- [WHAT TO WORK ON]
Every record must be repeated precisely as it stands.

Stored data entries

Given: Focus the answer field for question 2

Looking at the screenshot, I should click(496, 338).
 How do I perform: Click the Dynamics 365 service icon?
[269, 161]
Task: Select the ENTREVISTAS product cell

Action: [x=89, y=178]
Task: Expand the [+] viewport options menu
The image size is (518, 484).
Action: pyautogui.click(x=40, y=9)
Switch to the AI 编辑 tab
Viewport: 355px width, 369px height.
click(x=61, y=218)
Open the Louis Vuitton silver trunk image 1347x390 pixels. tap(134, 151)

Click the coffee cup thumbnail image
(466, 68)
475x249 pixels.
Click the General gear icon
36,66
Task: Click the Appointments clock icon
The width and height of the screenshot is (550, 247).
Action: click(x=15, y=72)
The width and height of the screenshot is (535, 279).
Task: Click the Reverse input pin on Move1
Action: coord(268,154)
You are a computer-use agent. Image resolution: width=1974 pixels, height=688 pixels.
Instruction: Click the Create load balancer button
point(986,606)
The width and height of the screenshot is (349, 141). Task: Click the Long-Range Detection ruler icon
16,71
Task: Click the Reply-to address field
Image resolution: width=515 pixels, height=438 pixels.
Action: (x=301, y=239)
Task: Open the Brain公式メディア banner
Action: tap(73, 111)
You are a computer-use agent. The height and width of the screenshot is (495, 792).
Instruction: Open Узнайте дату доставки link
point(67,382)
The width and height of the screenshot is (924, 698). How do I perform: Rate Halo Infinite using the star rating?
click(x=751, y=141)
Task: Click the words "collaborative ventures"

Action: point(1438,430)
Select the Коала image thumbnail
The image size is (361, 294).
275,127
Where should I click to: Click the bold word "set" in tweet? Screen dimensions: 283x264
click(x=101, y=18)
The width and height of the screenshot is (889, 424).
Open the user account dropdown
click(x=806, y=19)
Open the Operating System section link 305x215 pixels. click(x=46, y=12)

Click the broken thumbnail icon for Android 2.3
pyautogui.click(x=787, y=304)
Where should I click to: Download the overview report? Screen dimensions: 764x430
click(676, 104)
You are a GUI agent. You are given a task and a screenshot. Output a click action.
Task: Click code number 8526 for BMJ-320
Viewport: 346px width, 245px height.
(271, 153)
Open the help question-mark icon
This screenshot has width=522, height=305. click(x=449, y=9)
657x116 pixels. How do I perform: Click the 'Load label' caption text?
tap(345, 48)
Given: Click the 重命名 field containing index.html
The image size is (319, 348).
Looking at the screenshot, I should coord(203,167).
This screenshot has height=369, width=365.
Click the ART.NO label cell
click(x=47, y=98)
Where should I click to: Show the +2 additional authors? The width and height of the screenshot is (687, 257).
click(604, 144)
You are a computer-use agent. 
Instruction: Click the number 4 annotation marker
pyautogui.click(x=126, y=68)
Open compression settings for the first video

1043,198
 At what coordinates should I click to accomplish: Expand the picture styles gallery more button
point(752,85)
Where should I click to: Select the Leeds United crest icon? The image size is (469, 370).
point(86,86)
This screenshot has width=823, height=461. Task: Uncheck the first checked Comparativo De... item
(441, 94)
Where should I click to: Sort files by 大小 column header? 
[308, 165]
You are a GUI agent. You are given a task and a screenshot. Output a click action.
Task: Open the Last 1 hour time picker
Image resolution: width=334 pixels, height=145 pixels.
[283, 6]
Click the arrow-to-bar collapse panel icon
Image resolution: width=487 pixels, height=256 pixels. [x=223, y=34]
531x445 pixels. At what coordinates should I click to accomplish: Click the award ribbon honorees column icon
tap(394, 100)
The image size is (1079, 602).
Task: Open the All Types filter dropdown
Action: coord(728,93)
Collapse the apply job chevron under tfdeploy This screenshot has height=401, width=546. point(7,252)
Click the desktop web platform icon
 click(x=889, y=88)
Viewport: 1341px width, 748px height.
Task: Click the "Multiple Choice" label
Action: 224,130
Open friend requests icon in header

- [TASK RESPONSE]
Given: Focus the answer field for question 2

Looking at the screenshot, I should click(496, 338).
 How do I perform: Click the Dynamics 365 service icon?
[269, 161]
Task: Select the ENTREVISTAS product cell

Action: [x=89, y=178]
Task: Expand the [+] viewport options menu
The image size is (518, 484).
Action: pyautogui.click(x=40, y=9)
Switch to the AI 编辑 tab
Viewport: 355px width, 369px height.
click(x=61, y=218)
Open the Louis Vuitton silver trunk image 1347x390 pixels. tap(134, 151)

Click the coffee cup thumbnail image
(466, 68)
475x249 pixels.
Click the General gear icon
36,66
Task: Click the Appointments clock icon
The width and height of the screenshot is (550, 247).
Action: click(x=15, y=72)
The width and height of the screenshot is (535, 279).
Task: Click the Reverse input pin on Move1
Action: coord(268,154)
You are a computer-use agent. Image resolution: width=1974 pixels, height=688 pixels.
Instruction: Click the Create load balancer button
point(986,606)
The width and height of the screenshot is (349, 141). Task: Click the Long-Range Detection ruler icon
16,71
Task: Click the Reply-to address field
Image resolution: width=515 pixels, height=438 pixels.
Action: (x=301, y=239)
Task: Open the Brain公式メディア banner
Action: tap(73, 111)
You are a computer-use agent. The height and width of the screenshot is (495, 792).
Instruction: Open Узнайте дату доставки link
point(67,382)
The width and height of the screenshot is (924, 698). How do I perform: Rate Halo Infinite using the star rating?
click(x=751, y=141)
Task: Click the words "collaborative ventures"

Action: point(1438,430)
Select the Коала image thumbnail
The image size is (361, 294).
275,127
Where should I click to: Click the bold word "set" in tweet? Screen dimensions: 283x264
click(x=101, y=18)
The width and height of the screenshot is (889, 424).
Open the user account dropdown
click(x=806, y=19)
Open the Operating System section link 305x215 pixels. click(x=46, y=12)

Click the broken thumbnail icon for Android 2.3
pyautogui.click(x=787, y=304)
Where should I click to: Download the overview report? Screen dimensions: 764x430
click(676, 104)
You are a GUI agent. You are given a task and a screenshot. Output a click action.
Task: Click code number 8526 for BMJ-320
Viewport: 346px width, 245px height.
(271, 153)
Open the help question-mark icon
This screenshot has width=522, height=305. click(x=449, y=9)
657x116 pixels. How do I perform: Click the 'Load label' caption text?
tap(345, 48)
Given: Click the 重命名 field containing index.html
The image size is (319, 348).
Looking at the screenshot, I should coord(203,167).
This screenshot has height=369, width=365.
Click the ART.NO label cell
click(x=47, y=98)
Where should I click to: Show the +2 additional authors? The width and height of the screenshot is (687, 257).
click(604, 144)
You are a computer-use agent. 
Instruction: Click the number 4 annotation marker
pyautogui.click(x=126, y=68)
Open compression settings for the first video

1043,198
 At what coordinates should I click to accomplish: Expand the picture styles gallery more button
point(752,85)
Where should I click to: Select the Leeds United crest icon? The image size is (469, 370).
point(86,86)
This screenshot has width=823, height=461. Task: Uncheck the first checked Comparativo De... item
(441, 94)
Where should I click to: Sort files by 大小 column header? 
[308, 165]
You are a GUI agent. You are given a task and a screenshot. Output a click action.
Task: Open the Last 1 hour time picker
Image resolution: width=334 pixels, height=145 pixels.
[283, 6]
Click the arrow-to-bar collapse panel icon
Image resolution: width=487 pixels, height=256 pixels. [x=223, y=34]
531x445 pixels. At what coordinates should I click to accomplish: Click the award ribbon honorees column icon
tap(394, 100)
The image size is (1079, 602).
Task: Open the All Types filter dropdown
Action: coord(728,93)
Collapse the apply job chevron under tfdeploy This screenshot has height=401, width=546. point(7,252)
Click the desktop web platform icon
 click(x=889, y=88)
Viewport: 1341px width, 748px height.
Task: Click the "Multiple Choice" label
Action: 224,130
Open friend requests icon in header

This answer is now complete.